Bei uns , also bei baden.fm, nutzen die Nachrichtenredakteure die O-Töne der Trainerinterviews und seit Neuestem laufen die kompletten Talks zwischen dem Trainer und mir auf der HP www.baden.fm – wenn sie denn vorliegen… Also meistens. Bundesliga-Show-Moderator Benny Resetz, der auch die Nachberichte für die HP verfasst, baut die Aufnahmen zum mithören immer in den jeweiligen Nachbericht ein.  Das nur als Tipp. In Berlin haben wir also „getalkt“, der Trainer und ich und danach bin ich, mein Köfferchen ziehend und irgendwie befriedigt nach getaner Arbeit und zugleich durchaus angetan von einem wichtigen Auswärtspunkt, zum Presseparkplatz. Das Navi leitete mich durch viele leere und verlassene Straßen des einstigen Ost-Berlins bis nach Schönefeld. An der HEM-Tankstelle tanke ich den Mietwagen wieder auf und fahre 150 Meter weiter auf den Hof meiner Privatherberge.

Es geht gegen Mitternacht als ich den Fußballtalk für die Morningshow vorbereite und nach Freiburg schicke.

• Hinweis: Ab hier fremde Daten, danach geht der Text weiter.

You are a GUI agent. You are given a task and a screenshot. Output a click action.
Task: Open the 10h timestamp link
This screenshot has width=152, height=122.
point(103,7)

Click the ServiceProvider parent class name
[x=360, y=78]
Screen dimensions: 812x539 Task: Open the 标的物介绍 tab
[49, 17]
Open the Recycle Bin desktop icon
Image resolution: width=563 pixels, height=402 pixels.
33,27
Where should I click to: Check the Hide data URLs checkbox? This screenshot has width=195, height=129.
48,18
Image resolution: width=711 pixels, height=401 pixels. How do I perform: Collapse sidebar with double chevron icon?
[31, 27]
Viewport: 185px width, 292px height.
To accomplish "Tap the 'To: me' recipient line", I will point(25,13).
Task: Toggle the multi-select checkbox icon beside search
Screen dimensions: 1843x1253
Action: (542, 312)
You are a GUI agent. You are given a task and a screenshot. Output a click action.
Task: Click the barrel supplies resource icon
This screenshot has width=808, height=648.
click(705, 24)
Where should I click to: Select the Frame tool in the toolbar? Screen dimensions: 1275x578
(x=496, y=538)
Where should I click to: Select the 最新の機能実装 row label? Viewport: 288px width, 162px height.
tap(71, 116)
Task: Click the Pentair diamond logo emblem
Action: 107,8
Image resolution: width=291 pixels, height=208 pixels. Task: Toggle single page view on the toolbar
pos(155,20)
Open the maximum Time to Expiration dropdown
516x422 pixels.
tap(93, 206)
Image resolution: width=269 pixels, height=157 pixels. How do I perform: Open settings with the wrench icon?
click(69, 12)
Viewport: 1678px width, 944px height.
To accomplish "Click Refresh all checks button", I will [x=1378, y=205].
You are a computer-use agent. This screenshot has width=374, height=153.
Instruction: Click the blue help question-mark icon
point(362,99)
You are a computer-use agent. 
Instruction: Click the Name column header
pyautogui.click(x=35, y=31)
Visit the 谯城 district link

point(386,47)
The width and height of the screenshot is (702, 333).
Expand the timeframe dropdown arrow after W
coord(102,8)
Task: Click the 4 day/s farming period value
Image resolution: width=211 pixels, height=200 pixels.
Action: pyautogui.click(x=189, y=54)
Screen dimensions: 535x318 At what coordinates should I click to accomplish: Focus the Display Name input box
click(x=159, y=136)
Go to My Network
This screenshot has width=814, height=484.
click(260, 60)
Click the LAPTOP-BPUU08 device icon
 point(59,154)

Nebenbei trinke ich die Flasche Rotwein aus, die ich am Vortag begonnen hatte. Dann schalte ich die Einschlaffunktion meines Hörbuchs ein, stelle sie auf 10 Minuten und werde am nächsten Morgen feststellen – ich war echt müde und bin schon nach etwa drei Minuten eingeschlafen.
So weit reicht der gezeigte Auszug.